Under Federal Rule 12(f), a court "may strike from a pleading an insufficient defense or any redundant, immaterial, impertinent, or scandalous matter." Fed.R.Civ.P. 12(f). "Motions to strike are not favored and will not be granted unless it appears to a certainty that plaintiffs would succeed despite any state of the facts which could be proved in support of the defense." Williams v. Jader Fuel Co., 944 F.2d 1388, 1400 (7th Cir. 1991) (internal citations and quotations omitted). However, "[i]t is appropriate for the court to strike affirmative defenses that add unnecessary clutter to a case." Davis v. Elite Mortgage Servs., 592 F.Supp.2d 1052, 1058 (N.D. Ill. 2009) (internal citations omitted).

"Affirmative defenses will be stricken only when they are insufficient on the face of the pleadings." Heller Fin., Inc. v. Midwhey Powder Co., 883 F.2d 1286, 1294 (7th Cir. 1989). Affirmative defenses are pleadings subject to Rule 8 and must provide a short and plain statement that gives a plaintiff notice of the basis for the defense. Id .; see also Fed.R.Civ.P. 8(a). "Ordinarily, defenses will not be struck if they are sufficient as a matter of law or if they present questions of law or fact." Heller, 883 F.2d at 1294. However, bare bones conclusory legal statements are insufficient to present an affirmative defense. Id. at 1295. A district court has "considerable discretion" whether to strike defenses under Rule 12(f). Delta Consulting Grp. Inc. v. R. Randle Constr., Inc., 554 F.3d 1133, 1141 (7th Cir. 2009).

ANALYSIS

First Affirmative Defense

Defendants' first affirmative defense asserts: "[a] supervisory official cannot be held liable for the conduct of subordinates based on a theory of respondeat superior. " Plaintiff argues that this defense is only a bare bone conclusory statement and lacks a short and plain statement in violation of Rule 8. Plaintiff further argues that this defense merely infers that Plaintiff cannot prove the necessary elements of his claim under § 1983. Defendants have made no factual assertions in this defense; rather, it is merely a conclusory bare bones statement and does not provide Plaintiff with sufficient notice of the defense. See Heller, 883 F.2d at 1295. Defendants' first affirmative defense is stricken without prejudice.

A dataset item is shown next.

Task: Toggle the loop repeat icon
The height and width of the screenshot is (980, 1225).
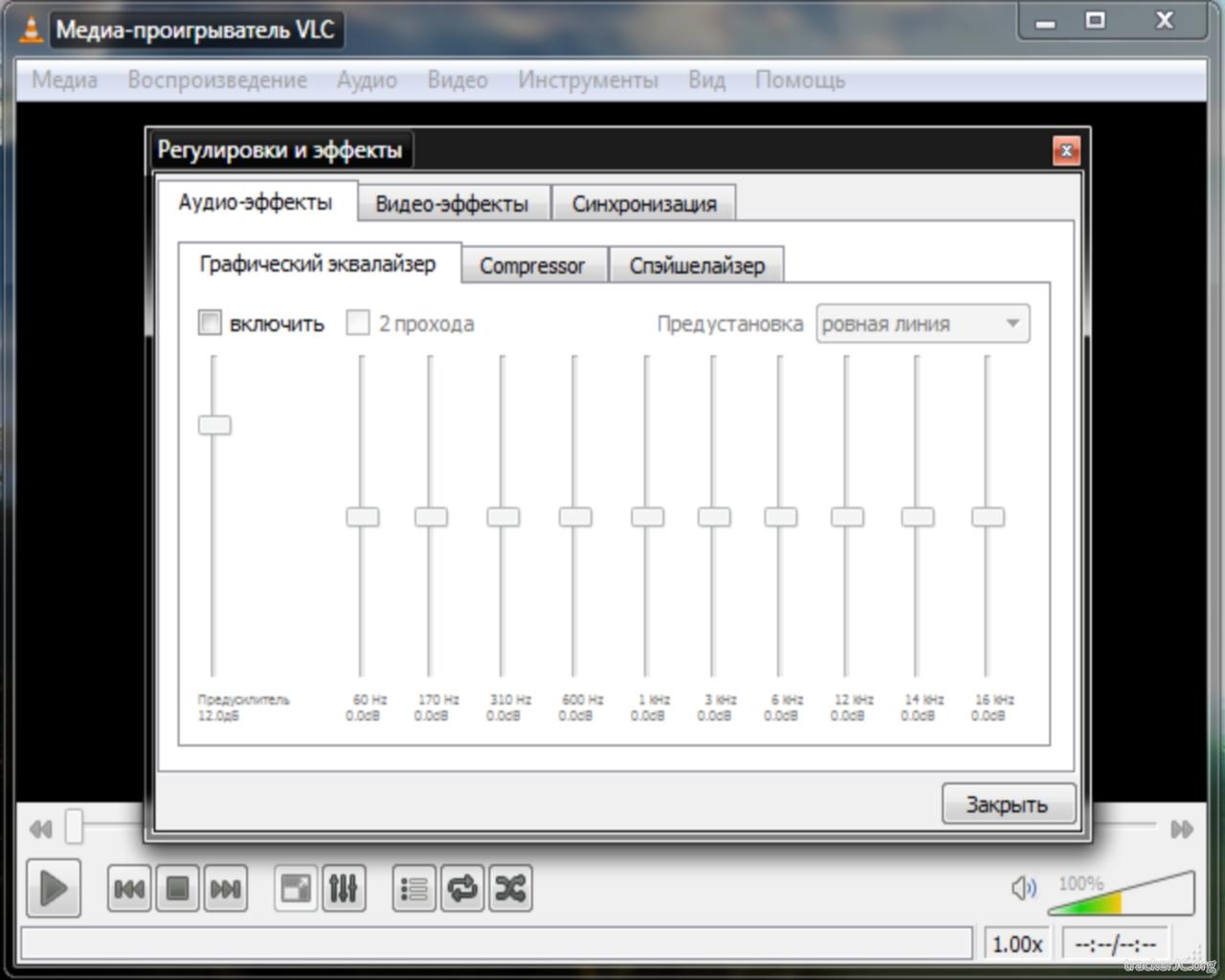Action: [462, 889]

Second Affirmative Defense

Defendants' second affirmative defense asserts: "Plaintiff has failed to exhaust his administrative remedies as required by the Prison Litigation Reform Act, 42 U.S.C. § 1997(e)." Plaintiff moves to strike Defendants' second affirmative defense on the grounds that it is not an affirmative defense at all, but rather, a negative defense. Plaintiff further argues that prisoners seeking monetary relief are not required to exhaust their administrative remedies when filing civil rights actions.

An affirmative defense "is one that admits the allegations in the complaint, but avoids liability, in whole or in part, by new allegations of excuse, justification or other negating matters." Riemer v. Chase Bank USA, N.A., 274 F.R.D. 637, 639 (N.D. Ill. 2011) (internal citations omitted). In contrast, a negative defense is an attack on a plaintiff's prima facie case. Id. "A failure to exhaust is normally considered to be an affirmative defense." Mosely v. Bd. of Educ., 434 F.3d 527, 533 (7th Cir. 2006). This defense is sufficiently pled as an affirmative defense ...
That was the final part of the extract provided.